» EXTRAIT DU TEXTE:
Nestor Burma

Nestor Burma

Trois romans, dont un à ne pas rater, et un nouvel album bd !

Quand la littérature se fait bande dessinée, et que la réussite est totalement au rendez-vous! Et, en même temps, un roman de Michel Quint à ne rater sous aucun prétexte !

Nestor Burma © French Pulp

Nestor Burma, détective privé à la Chandler, mais typiquement et résolument parisien, est un de ces personnages de la littérature qui a donné ses lettres de noblesse au « polar « , au roman policier mâtiné de roman noir.

Léo Malet a puisé dans sa propre existence, dans ses propres aventures la matière vivante de ses romans, et Nestor Burma est, sans aucun doute possible, un homme à sa ressemblance.

Léo Malet fut poète, surréaliste, anarchiste…

Révolté toujours, il a voulu que Nestor soit, lui aussi, à côté de la société plutôt qu’ancré dans ses habitudes, ses morales et ses lois… Nestor Burma, finalement, c’est d’abord et avant tout un regard, celui de son auteur, sur le monde et ses dérives, sur les trahisons, sur les déceptions et les brutalités. Sur l’amour, la haine, le plaisir et la mort…

A ce titre, cet anti-héros de la littérature, et de la bd, restera toujours emblématique d’une nécessité de Burma comme de Malet à ne jamais correspondre à la bienséance des idées et des gestes !

» EXTRAITS DE DONNÉES:
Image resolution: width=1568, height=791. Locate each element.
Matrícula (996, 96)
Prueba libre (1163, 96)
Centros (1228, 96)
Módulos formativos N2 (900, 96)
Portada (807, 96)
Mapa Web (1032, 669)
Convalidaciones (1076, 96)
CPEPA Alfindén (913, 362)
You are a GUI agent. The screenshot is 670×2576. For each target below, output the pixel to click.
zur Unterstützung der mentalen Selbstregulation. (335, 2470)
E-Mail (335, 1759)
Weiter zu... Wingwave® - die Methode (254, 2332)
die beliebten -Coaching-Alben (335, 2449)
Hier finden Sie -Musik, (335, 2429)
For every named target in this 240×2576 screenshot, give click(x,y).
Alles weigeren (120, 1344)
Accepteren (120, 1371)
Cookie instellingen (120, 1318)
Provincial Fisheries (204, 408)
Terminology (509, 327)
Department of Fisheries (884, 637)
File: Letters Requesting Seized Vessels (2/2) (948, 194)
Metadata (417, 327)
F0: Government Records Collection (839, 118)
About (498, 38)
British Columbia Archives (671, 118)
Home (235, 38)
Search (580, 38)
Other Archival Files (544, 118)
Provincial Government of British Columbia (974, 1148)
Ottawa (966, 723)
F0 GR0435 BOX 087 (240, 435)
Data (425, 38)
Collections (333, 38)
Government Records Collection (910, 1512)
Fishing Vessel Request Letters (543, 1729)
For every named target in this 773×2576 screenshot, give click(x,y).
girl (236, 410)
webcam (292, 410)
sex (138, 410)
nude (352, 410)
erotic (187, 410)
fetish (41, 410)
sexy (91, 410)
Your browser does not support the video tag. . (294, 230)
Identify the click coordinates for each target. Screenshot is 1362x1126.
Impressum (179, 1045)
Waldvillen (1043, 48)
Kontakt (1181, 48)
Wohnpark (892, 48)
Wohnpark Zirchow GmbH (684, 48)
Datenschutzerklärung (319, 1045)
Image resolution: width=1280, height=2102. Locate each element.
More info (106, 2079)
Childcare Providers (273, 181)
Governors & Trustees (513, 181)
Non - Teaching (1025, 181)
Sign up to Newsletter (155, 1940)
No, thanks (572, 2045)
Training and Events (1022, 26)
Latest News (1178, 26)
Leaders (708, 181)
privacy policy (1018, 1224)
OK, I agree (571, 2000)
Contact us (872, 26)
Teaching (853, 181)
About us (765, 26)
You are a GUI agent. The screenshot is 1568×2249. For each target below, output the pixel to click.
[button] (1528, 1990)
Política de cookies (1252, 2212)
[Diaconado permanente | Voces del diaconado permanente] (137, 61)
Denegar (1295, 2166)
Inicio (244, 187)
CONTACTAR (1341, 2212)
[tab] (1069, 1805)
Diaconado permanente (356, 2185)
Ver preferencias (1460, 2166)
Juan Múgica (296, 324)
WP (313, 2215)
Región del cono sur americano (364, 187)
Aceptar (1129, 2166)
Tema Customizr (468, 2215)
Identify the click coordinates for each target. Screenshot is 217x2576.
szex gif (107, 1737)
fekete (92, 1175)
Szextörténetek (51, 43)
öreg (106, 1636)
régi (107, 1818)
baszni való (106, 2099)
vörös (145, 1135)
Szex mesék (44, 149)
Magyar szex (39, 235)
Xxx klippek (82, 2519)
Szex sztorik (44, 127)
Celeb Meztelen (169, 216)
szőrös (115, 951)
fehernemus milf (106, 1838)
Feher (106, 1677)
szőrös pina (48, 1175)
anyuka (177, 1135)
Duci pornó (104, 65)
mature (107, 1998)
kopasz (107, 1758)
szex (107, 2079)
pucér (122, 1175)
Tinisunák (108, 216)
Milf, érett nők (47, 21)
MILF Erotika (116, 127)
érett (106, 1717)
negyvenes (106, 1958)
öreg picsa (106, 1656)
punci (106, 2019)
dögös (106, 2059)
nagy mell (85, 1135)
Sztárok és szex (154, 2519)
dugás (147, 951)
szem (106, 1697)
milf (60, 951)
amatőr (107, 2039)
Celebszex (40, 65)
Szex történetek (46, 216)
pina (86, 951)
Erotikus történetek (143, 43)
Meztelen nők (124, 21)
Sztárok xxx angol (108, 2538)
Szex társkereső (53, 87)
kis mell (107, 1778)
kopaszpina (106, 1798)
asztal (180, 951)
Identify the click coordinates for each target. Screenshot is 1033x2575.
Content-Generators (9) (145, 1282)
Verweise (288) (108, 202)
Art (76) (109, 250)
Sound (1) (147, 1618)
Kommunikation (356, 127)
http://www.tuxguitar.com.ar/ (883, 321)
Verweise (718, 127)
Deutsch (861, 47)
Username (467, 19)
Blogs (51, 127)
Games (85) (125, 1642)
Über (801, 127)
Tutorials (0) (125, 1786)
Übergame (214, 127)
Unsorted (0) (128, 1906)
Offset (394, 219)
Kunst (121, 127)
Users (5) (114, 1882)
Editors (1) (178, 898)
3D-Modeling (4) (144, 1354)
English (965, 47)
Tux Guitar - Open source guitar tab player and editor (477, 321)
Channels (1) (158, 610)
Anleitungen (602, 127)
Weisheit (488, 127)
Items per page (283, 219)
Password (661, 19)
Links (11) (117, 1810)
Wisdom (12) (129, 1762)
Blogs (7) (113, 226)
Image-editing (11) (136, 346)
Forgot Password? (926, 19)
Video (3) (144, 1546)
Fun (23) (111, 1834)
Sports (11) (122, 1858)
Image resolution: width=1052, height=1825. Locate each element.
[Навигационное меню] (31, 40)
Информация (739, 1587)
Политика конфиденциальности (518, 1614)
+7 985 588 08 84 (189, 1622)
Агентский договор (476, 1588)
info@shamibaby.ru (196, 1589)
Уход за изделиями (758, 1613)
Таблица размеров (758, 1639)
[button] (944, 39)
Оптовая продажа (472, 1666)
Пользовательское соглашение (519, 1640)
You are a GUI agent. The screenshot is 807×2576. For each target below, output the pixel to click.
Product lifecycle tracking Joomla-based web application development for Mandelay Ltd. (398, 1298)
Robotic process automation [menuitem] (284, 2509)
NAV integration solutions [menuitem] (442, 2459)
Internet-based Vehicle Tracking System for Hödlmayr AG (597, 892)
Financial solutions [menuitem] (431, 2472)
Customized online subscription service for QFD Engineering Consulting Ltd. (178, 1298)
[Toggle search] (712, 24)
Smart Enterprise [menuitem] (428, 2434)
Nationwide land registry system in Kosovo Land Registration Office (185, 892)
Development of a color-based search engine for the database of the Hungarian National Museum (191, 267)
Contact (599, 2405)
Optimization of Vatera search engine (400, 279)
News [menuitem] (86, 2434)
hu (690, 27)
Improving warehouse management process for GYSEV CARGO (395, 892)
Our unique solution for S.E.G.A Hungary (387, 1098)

» VOS TÂCHES:
1. Transcrivez fidèlement le passage du texte sur Nestor Burma qui commence par « Léo Malet a » et va jusqu'à « à sa ressemblance. ».
2. Reprenez le texte sur Nestor Burma là où il s'arrête et écrivez-en la suite.
Les données n'interviennent en rien ici.

» LISTE DES RÉPONSES:
1.
Léo Malet a puisé dans sa propre existence, dans ses propres aventures la matière vivante de ses romans, et Nestor Burma est, sans aucun doute possible, un homme à sa ressemblance.

2.
Nestor Burma © Casterman
Nicolas Barral : Léo Malet

D’ailleurs, il est significatif, à ce sujet, de signaler qu’un éditeur (« french pulp ») vient de lancer une collection consacrée aux nouvelles enquêtes de Nestor Burma. Un insipide Dounovetz entame cette série, un facile et inutile Nadine Monfils laissent fort heureusement la place à un excellent Michel Quint ! Un livre qui rend hommage à Léo Malet sans le trahir (lui !…) !  » Les belles de Grenelle  » nous entraînent dans une enquête difficile de Nestor Burma, une enquête autour de l’assassinat de celle qui fut son premier amour !

Mais ici, avec la bande dessinée, on se trouve dans l’adaptation des romans originels de Malet, bien sûr.

Nous sommes dans les années 50. Et Burma se plonge, par hasard comme toujours, dans un monde qu’il ne connaît que très peu, celui du cinéma. Une starlette frétillante, quelques truands de haut vol ou de basse mouture, une actrice oubliée qui meurt d’une étrange overdose, voilà les ingrédients premiers de cet album.

Et Nicolas Barral s’en donne à cœur joie pour peupler ce livre de personnages secondaires, de silhouettes même, qui ont un lien avec la réalité du cinéma de cette époque. Ce sont toutes les trognes du cinoche à la française des années d’après-guerre qui se trouvent présentes dans ce livre endiablé et culturellement passionnant !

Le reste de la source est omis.